[ACCIONES REQUERIDAS]
a: ¿En qué fecha se publicó en el mismo periódico el artículo que se cita en el fragmento?
b: Transcribe del fragmento el pasaje que comienza en las palabras "Parece que, fiel" y termina después de las palabras "atrevido a disentir.".

[FRAGMENTO]
□ □ □ □

Infames y deshonrados


Quienes hemos sido empujados a la soledad y señalados como pájaros de mal agüero por los moderaditos ya estamos afónicos y hartos de gritar en el desierto. Me permitirán, pues, que cite un artículo que publiqué en este mismo periódico, el pasado 8 de abril de 2013, por el que me gané la ojeriza de muchos amigos a los que les gusta ser acunados con cuentos de hadas: «Las legislaciones abortistas siempre las impulsa el partido socialista; pero, ¿quién ha permitido que la mentalidad abortista arraigue y se consolide cada vez más entre la sociedad española? Sin duda, el partido conservador, dejando que tales legislaciones se asienten. Y aun me atrevería a señalar un aspecto más trágico: mientras gobiernan los socialistas, sus legislaciones abortistas se tropiezan con una resistencia contumaz por parte de sectores de la sociedad española que son naturalmente antiabortistas; pero que, cuando gobiernan los conservadores, se relajan en su celo y abandonan las posiciones de resistencia que habían mantenido antes.

De esta actitud dimisionaria ha tomado buena nota el partido conservador, que así puede actuar de modo perfectamente hipócrita: combatiendo, mientras se halla en la oposición, leyes que ni siquiera se planteó derogar mientas gobernó, a sabiendas de que cuando vuelva a gobernar tampoco las derogará; pero sirviéndose, entretanto, de la gente bienintencionada que piensa –o quiere pensar: wishful thinking– que las derogará».

Parece que, fiel a su designio, el partido conservador no reformará la ley del aborto. Pero, a veces, de los grandes males se desprenden bienes mayores: así no tendríamos que aguantar a quienes dan lecciones de paladines en la lucha por la vida, urdiendo eufemismos merengosillos y condenando al ostracismo, por extremistas, a los que dicen sin paños calientes ni sentimentalismos de baratillo que el aborto es un crimen. También será una oportunidad excelente para que se retratase ese clericalismo regaloncillo que, con la excusa fatigosa del mal menor, ha impedido que los católicos españoles tengan representación política, negando las evidencias y expulsando de la lista de católicos oficiales a todos los que se han atrevido a disentir.

□ □ □ □

[REGISTROS]
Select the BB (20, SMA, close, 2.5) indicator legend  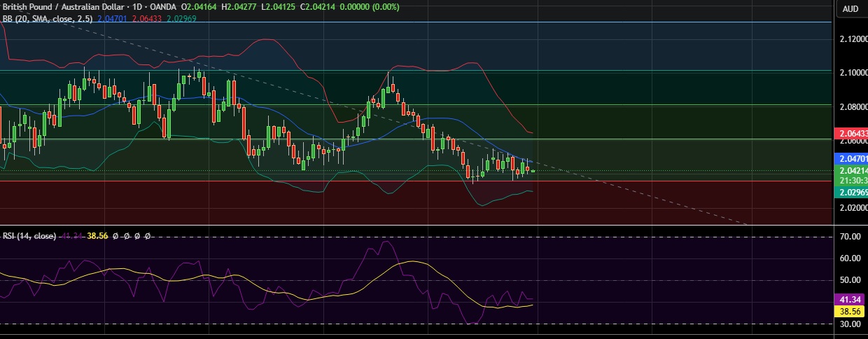point(48,18)
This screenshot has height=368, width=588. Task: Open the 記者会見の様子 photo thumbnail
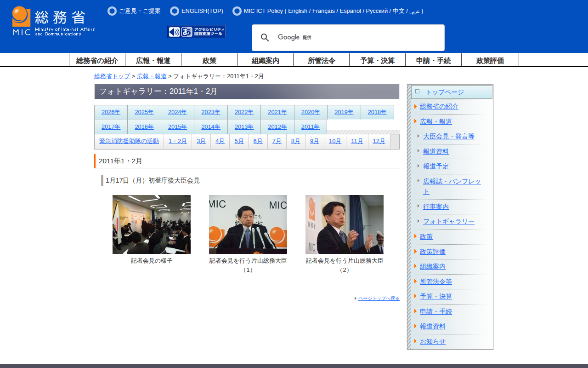pos(152,224)
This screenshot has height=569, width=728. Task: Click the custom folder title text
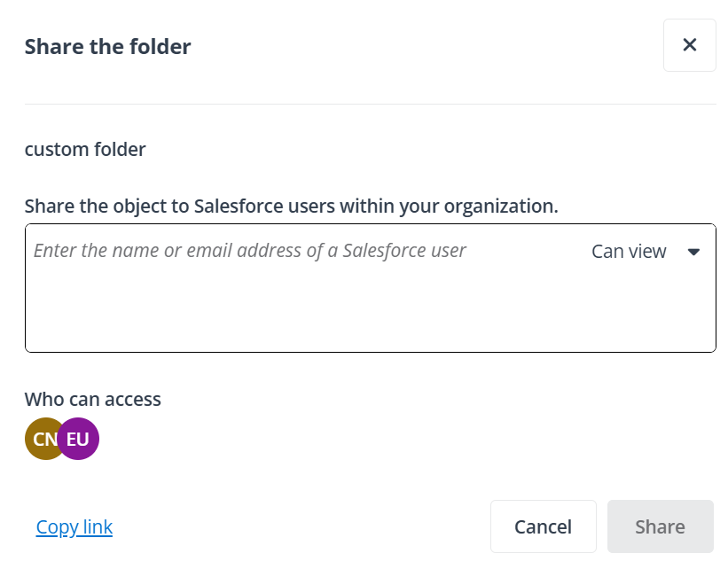[84, 149]
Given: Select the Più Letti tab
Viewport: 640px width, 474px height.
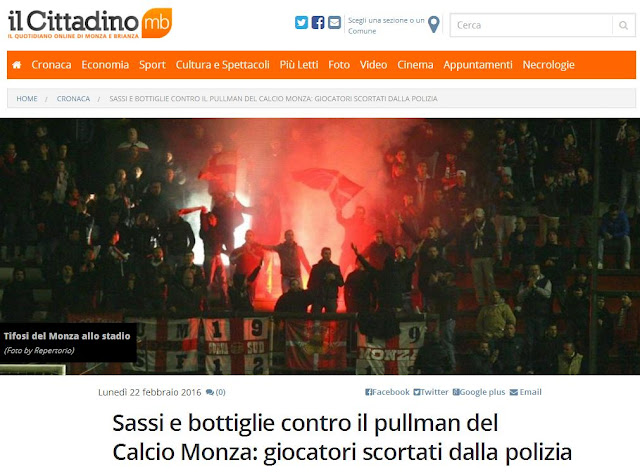Looking at the screenshot, I should (299, 65).
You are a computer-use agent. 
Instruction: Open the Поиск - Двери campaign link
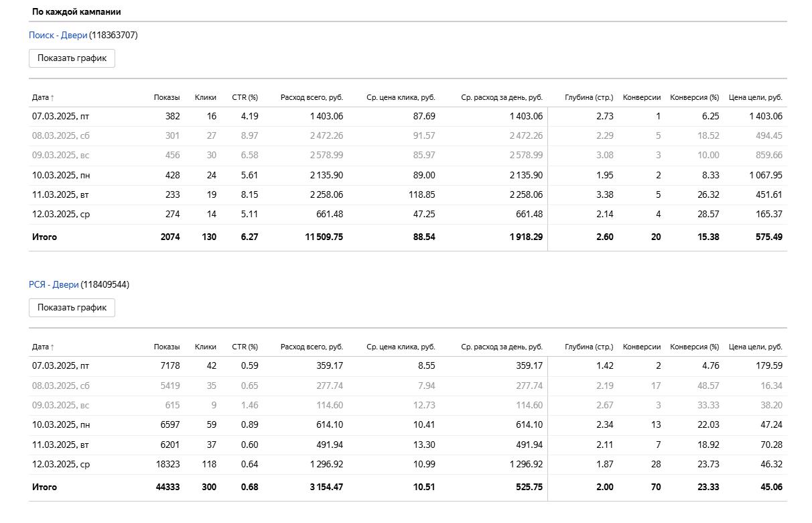coord(58,36)
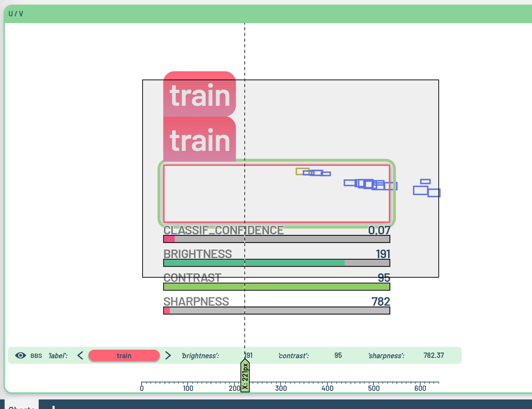Click the CLASSIF_CONFIDENCE progress bar

(x=276, y=239)
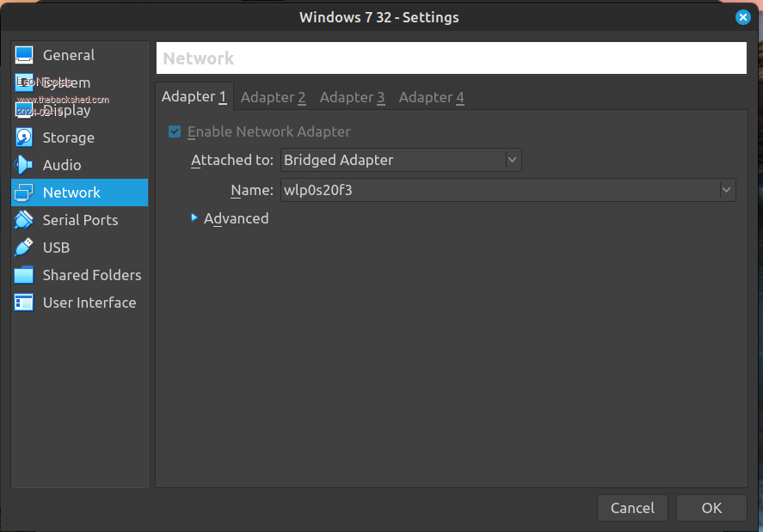Click the User Interface window icon
Image resolution: width=763 pixels, height=532 pixels.
point(24,303)
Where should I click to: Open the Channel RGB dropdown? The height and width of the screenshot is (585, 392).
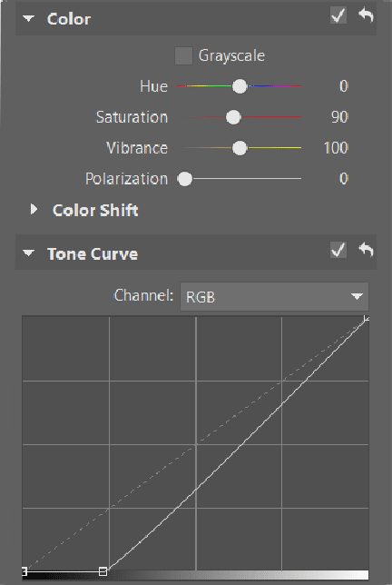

□ □ □ □

[RESPUESTAS POR TAREA]
a: El 8 de abril de 2013.

b:
Parece que, fiel a su designio, el partido conservador no reformará la ley del aborto. Pero, a veces, de los grandes males se desprenden bienes mayores: así no tendríamos que aguantar a quienes dan lecciones de paladines en la lucha por la vida, urdiendo eufemismos merengosillos y condenando al ostracismo, por extremistas, a los que dicen sin paños calientes ni sentimentalismos de baratillo que el aborto es un crimen. También será una oportunidad excelente para que se retratase ese clericalismo regaloncillo que, con la excusa fatigosa del mal menor, ha impedido que los católicos españoles tengan representación política, negando las evidencias y expulsando de la lista de católicos oficiales a todos los que se han atrevido a disentir.